If you are running in an Apple-only environment, you may want to see if you can convert your .wav files to Apple's lossless compressed format. I do not believe you compromise quality, since it is lossless, but you would save significant disk space. (You can then use your second disk as a backup of your first disk--see my thread on having four HD crashes in 2 years).
There is a new wireless remote that is pre-programed for iTunes. It is by a compnay called keyspan. I got my on amazon for like $59 (as I recall). It works through Airport Express. Very nice looking small and compact. It will be a better option than the remote control mouse I was planning to use.
Can you just run the sound from the speaker/headphone jack into DAC or on the cheap, straight into pre-amp?
I use and run it that way into a tape loop on my Rotel, works good for casual music
I run my G4 Cube into an Airport Express and then into a Rotel RSP-1098S AV preamp.
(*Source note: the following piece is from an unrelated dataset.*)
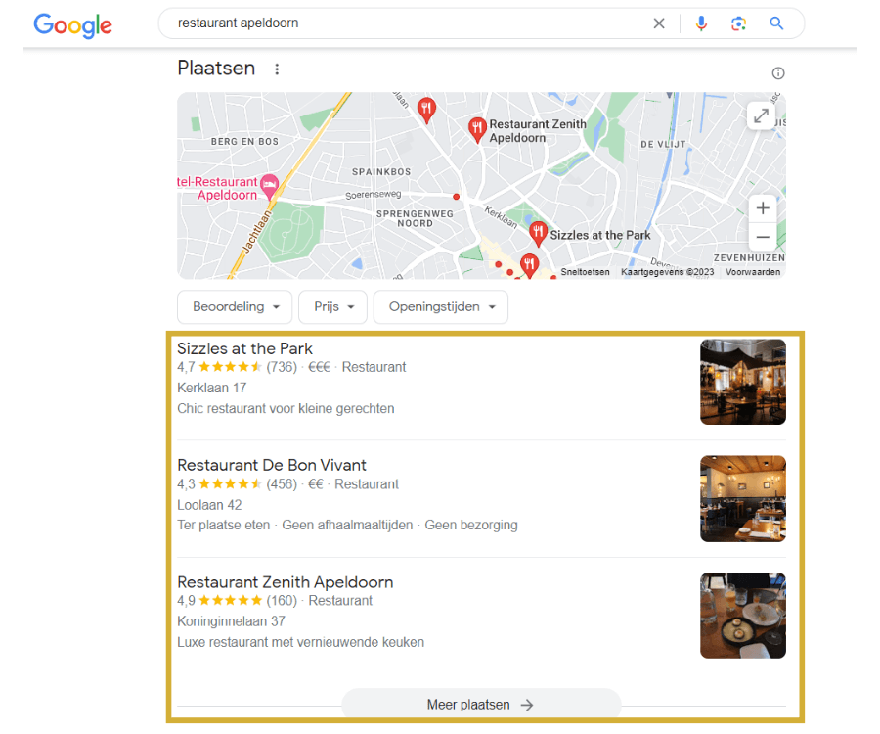Click the Restaurant Zenith Apeldoorn map pin
The height and width of the screenshot is (734, 880).
point(477,129)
Sounds great thrugh an AR VT-100 and then into a Pair of Totem Mani-2s. Try it.
I just setup this PC system as my first 'dabble' into PC audio:

Compaq tower - rip CD's from DVD Rom via Exact Audio Copy software - import WAV files into iTunes - wireless to Airport Express - Monster(Apple Kit) mini-Toslink cable from AE into Audio Alchemy DTi Pro 32 Digital Interface(increased word length 24bit) - coax out from DTi32 to Musical Fidelity Upsampling DAC at 192khz.

It's a lot of hoohah and it doesn't sound as good as just using my Audio Alchemy transport.

Maybe I gotta mess with it more.

Anyone still here? I've been thinking about using a Mac mini as a CD jukebox as suggested above, but with a difference that I need some help on: I use a set of Meridian DSP5000s, which are self-powered, for stereo playback. These take a digital signal from a transport or whatever and go from there. I'm inferring from some of the posts above that it may be possible to get this signal out of the Airport Express directly. Is this true, and if it is, is there any reason to think that the Mac Mini, through Airport, couldn't provide the signal that the Meridians need without further modification (read "money")? Thanks for any help...
Do you need to go wireless? If you don't, I'd skip the AE and use a USB audio output device like the Waveterminal U24 or the Edirol UA-1D or M-Audio Sonica. Wireless is subject to a lot of variables that are environmental. I use the Mac Mini -> Waveterminal -> dCS Purcell/Delius -> ARC amplification -> ProAc speakers. Its stunning.

All in one with Digital out and it's looks cool too.
ghbdtn rfr ltkf
Hmtc - you can get Toslink out of an AirPort express and with a good glass cable, it is not bad, but dont expect it to be as good as a CD transport. The chip and clock in the AE are just too jittery.

One solution to this is to use a Pace-Car reclocker from Empirical Audio. This allows you to drive the toslink from the AE to the PAce-Car and then an ultra-low jitter S/PDIF signal is driven out of the Pace-Car to your DAC. The jitter from the AE does not matter. You can even use a really cheap plastic Toslink cable. The Pace-Car output will outperform even the best transports. No mods to the AE are necessary. You can even select a variety of clocks, including the new Ultraclock.

Steve N.
Empirical Audio
Try the new Blue Sky Audio EXO or Audioengine 5s enclosed speakers. Just cable it in and you are good to go.

Red Wine Audio can also "hotrod" an iPod, eliminating the more expensive computer.